** Study material follows **
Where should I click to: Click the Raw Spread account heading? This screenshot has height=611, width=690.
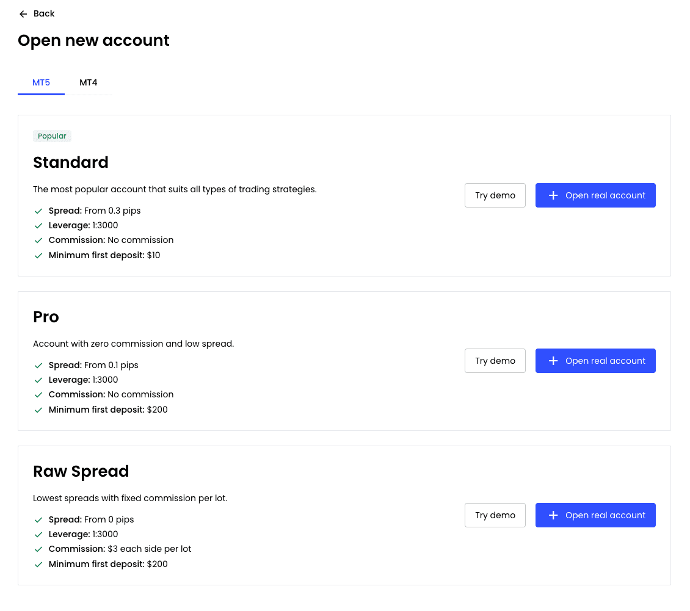tap(81, 471)

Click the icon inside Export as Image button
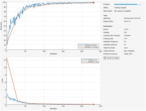click(105, 58)
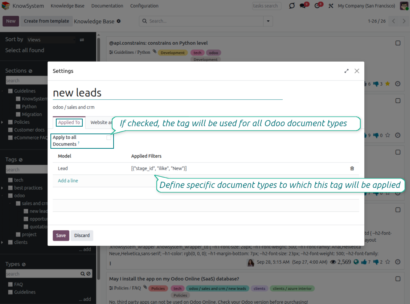
Task: Enable Apply to all Documents checkbox
Action: click(109, 138)
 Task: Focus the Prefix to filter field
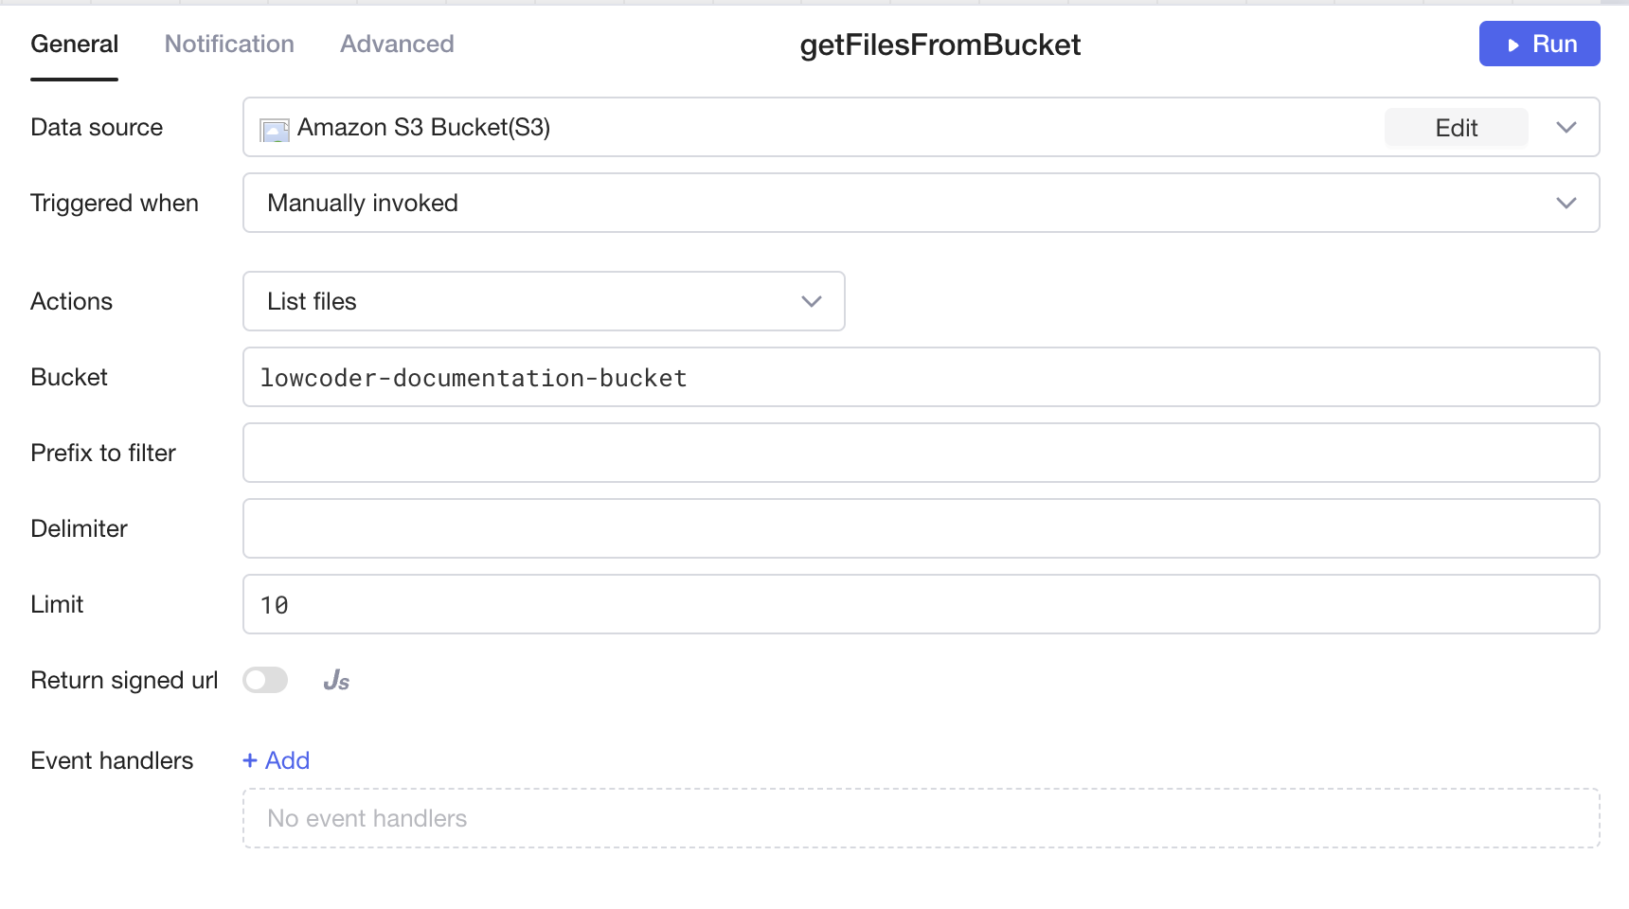click(x=921, y=453)
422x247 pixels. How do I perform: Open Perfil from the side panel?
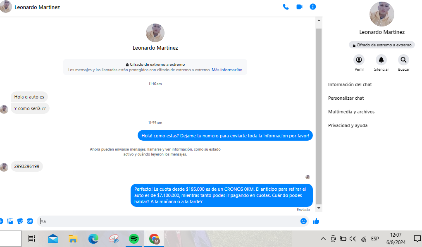coord(359,60)
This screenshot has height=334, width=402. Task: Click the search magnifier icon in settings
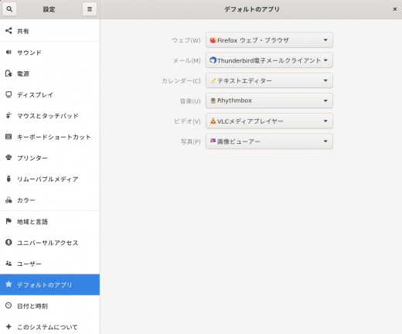9,9
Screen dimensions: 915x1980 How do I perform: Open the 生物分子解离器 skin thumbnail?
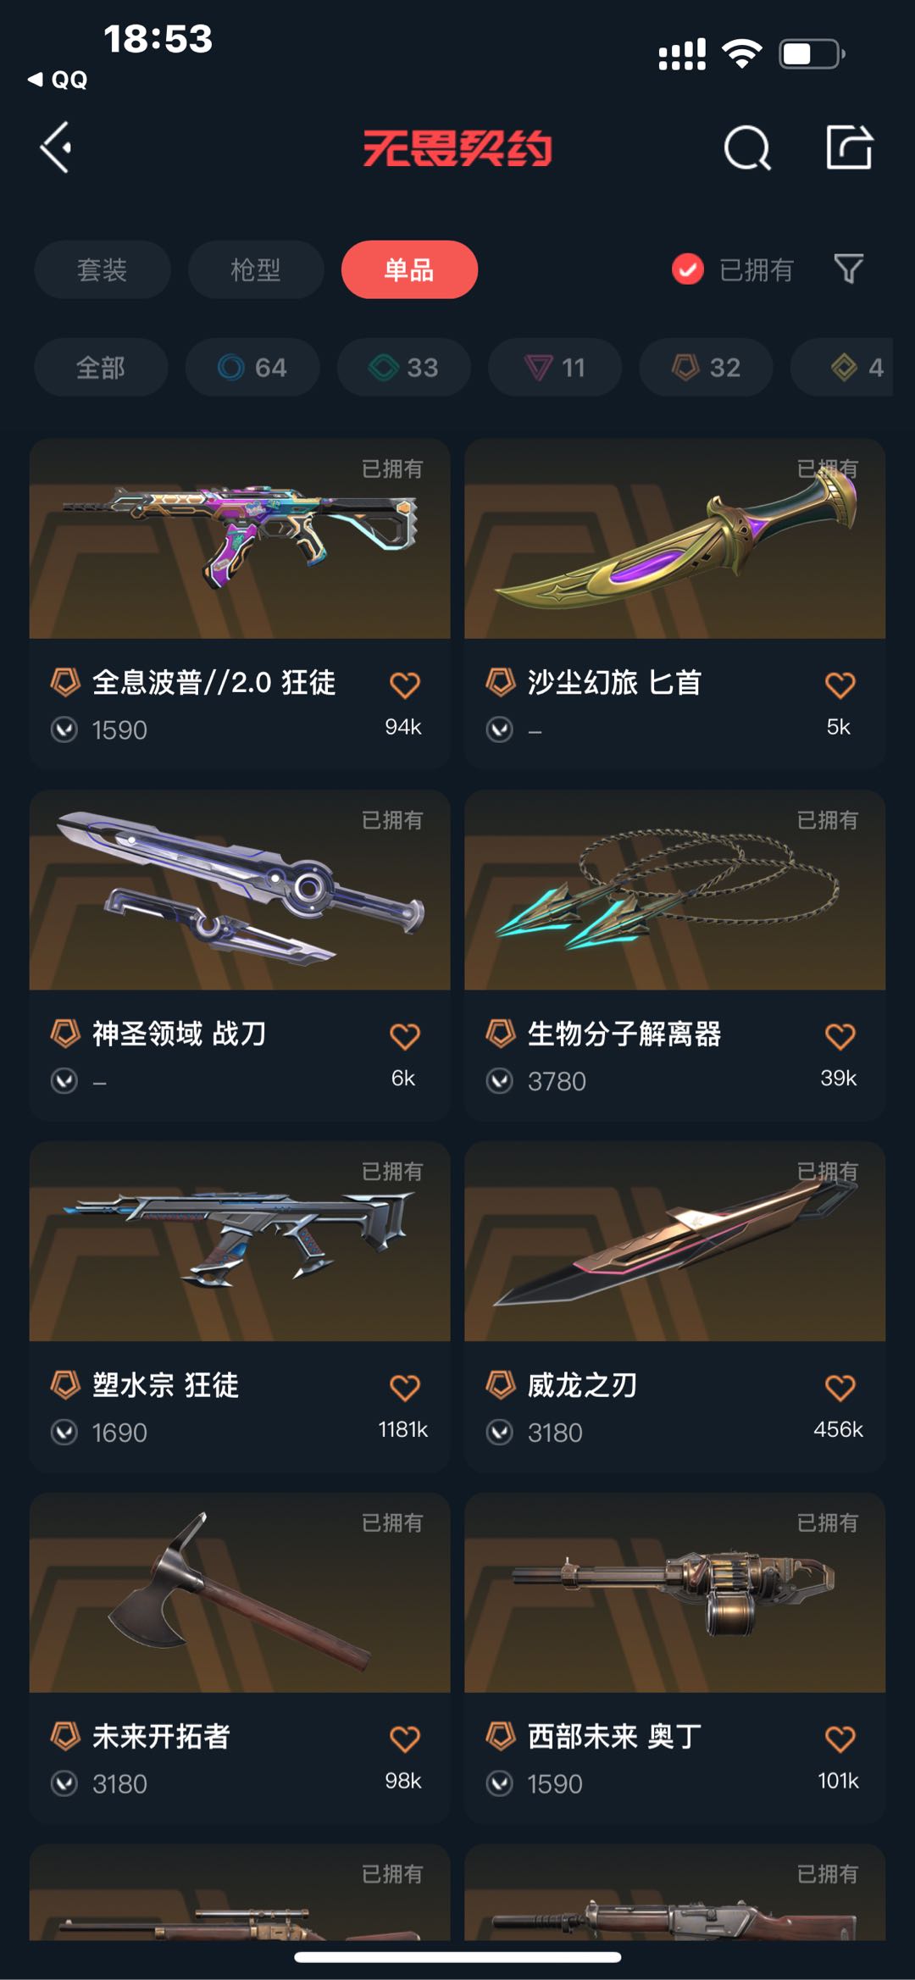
** End of Study material **
What to work on → Output the records above in their entirety and exactly, leaving out all images.

Answer to this exercise →
Where should I click to: Click the Raw Spread account heading? This screenshot has height=611, width=690.
tap(81, 471)

Click the icon inside Export as Image button
click(105, 58)
Task: Enable Apply to all Documents checkbox
Action: click(109, 138)
 Task: Focus the Prefix to filter field
click(x=921, y=453)
422x247 pixels. How do I perform: Open Perfil from the side panel?
coord(359,60)
This screenshot has height=334, width=402. Task: Click the search magnifier icon in settings
9,9
Screen dimensions: 915x1980 How do I perform: Open the 生物分子解离器 skin thumbnail?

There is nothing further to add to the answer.